Dataset entries:
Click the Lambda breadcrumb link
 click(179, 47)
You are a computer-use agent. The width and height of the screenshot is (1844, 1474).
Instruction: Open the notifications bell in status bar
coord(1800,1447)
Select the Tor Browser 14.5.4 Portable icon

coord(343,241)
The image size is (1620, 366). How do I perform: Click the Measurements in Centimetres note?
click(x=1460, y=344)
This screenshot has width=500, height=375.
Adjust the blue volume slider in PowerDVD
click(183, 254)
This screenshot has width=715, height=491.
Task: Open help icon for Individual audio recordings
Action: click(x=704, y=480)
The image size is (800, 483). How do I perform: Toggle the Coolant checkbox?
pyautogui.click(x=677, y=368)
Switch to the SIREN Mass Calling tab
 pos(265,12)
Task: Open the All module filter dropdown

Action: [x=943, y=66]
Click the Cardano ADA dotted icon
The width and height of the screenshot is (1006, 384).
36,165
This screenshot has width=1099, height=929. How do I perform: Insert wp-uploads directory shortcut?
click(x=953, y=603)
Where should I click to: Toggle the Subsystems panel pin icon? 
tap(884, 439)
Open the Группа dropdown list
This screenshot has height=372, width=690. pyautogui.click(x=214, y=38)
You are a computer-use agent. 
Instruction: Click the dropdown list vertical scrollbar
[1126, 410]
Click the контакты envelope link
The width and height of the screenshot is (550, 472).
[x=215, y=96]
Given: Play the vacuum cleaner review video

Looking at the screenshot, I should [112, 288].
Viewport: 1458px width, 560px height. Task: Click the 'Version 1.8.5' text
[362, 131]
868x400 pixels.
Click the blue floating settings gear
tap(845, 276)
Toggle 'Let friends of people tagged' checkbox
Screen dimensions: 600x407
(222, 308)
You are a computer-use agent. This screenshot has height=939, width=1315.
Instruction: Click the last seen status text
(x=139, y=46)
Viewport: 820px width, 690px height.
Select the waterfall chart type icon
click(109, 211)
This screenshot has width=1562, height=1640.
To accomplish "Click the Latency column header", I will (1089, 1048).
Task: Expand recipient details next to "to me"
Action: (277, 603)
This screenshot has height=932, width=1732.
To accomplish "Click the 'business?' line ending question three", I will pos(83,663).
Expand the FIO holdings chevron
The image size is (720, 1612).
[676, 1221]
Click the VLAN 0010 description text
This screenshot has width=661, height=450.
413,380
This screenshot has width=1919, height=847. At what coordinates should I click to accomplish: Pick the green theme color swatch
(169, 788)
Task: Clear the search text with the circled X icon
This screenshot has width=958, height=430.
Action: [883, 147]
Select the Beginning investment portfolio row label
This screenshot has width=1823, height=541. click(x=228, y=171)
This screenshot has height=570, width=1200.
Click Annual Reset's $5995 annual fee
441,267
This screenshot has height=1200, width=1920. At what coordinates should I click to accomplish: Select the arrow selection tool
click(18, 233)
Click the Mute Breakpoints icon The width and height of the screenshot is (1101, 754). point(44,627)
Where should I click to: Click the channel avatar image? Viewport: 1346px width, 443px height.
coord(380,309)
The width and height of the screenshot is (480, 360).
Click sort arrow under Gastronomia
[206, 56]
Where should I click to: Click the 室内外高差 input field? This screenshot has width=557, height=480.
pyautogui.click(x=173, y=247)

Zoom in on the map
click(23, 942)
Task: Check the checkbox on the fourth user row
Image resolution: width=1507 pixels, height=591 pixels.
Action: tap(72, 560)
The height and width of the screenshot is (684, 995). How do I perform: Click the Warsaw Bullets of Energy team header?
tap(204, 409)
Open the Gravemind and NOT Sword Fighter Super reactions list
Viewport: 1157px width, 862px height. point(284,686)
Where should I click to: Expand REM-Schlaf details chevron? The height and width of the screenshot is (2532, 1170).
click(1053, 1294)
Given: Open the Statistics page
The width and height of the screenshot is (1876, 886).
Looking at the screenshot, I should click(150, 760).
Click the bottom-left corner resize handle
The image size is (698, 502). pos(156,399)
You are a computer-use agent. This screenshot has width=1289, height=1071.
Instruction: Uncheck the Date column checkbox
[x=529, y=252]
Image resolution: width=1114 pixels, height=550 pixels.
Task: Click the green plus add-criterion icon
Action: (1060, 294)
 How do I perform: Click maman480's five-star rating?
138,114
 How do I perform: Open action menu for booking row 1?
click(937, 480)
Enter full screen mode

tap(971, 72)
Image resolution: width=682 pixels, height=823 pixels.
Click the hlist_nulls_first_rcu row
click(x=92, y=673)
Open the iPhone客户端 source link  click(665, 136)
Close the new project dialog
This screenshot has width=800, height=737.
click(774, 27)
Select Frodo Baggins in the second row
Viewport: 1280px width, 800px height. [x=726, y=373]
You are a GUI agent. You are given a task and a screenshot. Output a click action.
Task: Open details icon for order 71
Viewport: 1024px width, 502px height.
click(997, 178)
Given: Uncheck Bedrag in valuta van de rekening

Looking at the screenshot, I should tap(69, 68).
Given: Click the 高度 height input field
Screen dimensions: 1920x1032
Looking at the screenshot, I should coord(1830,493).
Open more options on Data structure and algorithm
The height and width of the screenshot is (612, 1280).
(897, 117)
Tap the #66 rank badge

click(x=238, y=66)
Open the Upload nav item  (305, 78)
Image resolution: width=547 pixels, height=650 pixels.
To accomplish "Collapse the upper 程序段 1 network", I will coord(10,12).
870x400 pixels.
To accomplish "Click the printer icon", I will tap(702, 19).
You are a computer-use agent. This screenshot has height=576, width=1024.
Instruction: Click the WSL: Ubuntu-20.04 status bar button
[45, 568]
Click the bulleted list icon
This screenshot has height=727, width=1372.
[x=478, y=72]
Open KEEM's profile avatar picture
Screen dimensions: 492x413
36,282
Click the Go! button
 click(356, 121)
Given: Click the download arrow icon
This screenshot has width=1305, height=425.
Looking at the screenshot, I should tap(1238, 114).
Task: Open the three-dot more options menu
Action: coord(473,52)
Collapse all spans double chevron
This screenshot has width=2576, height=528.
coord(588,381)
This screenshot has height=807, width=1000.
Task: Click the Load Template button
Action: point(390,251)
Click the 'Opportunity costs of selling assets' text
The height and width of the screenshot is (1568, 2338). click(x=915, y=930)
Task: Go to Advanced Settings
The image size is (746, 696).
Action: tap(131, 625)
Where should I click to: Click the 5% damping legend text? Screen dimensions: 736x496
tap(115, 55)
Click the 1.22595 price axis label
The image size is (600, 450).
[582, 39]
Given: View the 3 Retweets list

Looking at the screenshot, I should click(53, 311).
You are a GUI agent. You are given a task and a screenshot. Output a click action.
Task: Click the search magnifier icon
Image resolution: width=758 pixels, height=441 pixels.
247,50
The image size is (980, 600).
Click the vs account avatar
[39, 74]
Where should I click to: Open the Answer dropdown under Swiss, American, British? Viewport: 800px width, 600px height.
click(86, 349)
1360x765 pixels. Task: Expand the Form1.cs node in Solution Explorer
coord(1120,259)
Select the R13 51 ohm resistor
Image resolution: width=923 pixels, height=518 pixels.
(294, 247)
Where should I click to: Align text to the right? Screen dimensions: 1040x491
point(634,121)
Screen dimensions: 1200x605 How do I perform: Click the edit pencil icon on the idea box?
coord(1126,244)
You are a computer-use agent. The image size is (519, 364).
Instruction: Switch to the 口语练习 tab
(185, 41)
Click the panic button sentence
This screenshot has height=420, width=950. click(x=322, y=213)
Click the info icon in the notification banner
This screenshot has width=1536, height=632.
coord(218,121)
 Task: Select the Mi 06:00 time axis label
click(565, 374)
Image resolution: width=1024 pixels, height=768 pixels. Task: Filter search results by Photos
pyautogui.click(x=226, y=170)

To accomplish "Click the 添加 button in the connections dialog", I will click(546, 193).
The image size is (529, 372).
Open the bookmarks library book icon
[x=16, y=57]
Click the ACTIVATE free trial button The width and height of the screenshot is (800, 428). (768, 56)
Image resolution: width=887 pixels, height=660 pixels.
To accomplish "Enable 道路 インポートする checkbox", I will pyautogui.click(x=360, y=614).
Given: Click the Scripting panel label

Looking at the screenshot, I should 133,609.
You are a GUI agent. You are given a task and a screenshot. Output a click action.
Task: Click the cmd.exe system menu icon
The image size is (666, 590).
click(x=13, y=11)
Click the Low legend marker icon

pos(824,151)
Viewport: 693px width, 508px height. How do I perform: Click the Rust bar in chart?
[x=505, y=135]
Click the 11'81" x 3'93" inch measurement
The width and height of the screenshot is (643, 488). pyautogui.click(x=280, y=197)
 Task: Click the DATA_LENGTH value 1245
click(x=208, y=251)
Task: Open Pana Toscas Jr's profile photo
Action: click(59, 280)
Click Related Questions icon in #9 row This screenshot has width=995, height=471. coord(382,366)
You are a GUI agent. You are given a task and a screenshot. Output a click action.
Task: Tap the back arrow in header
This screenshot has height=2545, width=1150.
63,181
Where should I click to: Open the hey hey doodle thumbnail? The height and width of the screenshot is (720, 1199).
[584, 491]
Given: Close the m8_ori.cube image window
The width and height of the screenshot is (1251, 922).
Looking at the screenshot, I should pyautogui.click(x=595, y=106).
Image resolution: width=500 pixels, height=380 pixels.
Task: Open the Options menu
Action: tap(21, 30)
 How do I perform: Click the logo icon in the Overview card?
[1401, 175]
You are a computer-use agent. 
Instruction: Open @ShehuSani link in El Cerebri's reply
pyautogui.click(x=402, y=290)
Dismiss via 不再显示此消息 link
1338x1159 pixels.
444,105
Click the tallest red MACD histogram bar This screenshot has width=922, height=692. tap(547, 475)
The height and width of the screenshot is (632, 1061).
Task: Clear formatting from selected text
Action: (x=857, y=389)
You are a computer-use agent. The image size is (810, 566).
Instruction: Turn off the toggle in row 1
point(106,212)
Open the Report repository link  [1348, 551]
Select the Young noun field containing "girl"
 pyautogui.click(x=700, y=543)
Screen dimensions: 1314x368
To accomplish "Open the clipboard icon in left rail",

ACTION ITEM = What you give back should be only the lines of the records above, starting at the line with "Where should I click to: Click the channel" and ending at the line with "Image resolution: width=682", restated word for word.

OUTPUT FOR THIS TASK =
Where should I click to: Click the channel avatar image? Viewport: 1346px width, 443px height.
coord(380,309)
The width and height of the screenshot is (480, 360).
Click sort arrow under Gastronomia
[206, 56]
Where should I click to: Click the 室内外高差 input field? This screenshot has width=557, height=480.
pyautogui.click(x=173, y=247)

Zoom in on the map
click(23, 942)
Task: Check the checkbox on the fourth user row
Image resolution: width=1507 pixels, height=591 pixels.
Action: tap(72, 560)
The height and width of the screenshot is (684, 995). How do I perform: Click the Warsaw Bullets of Energy team header?
tap(204, 409)
Open the Gravemind and NOT Sword Fighter Super reactions list
Viewport: 1157px width, 862px height. point(284,686)
Where should I click to: Expand REM-Schlaf details chevron? The height and width of the screenshot is (2532, 1170).
click(1053, 1294)
Given: Open the Statistics page
The width and height of the screenshot is (1876, 886).
Looking at the screenshot, I should click(150, 760).
Click the bottom-left corner resize handle
The image size is (698, 502). pos(156,399)
You are a computer-use agent. This screenshot has width=1289, height=1071.
Instruction: Uncheck the Date column checkbox
[x=529, y=252]
Image resolution: width=1114 pixels, height=550 pixels.
Task: Click the green plus add-criterion icon
Action: (1060, 294)
 How do I perform: Click maman480's five-star rating?
138,114
 How do I perform: Open action menu for booking row 1?
click(937, 480)
Enter full screen mode

tap(971, 72)
Image resolution: width=682 pixels, height=823 pixels.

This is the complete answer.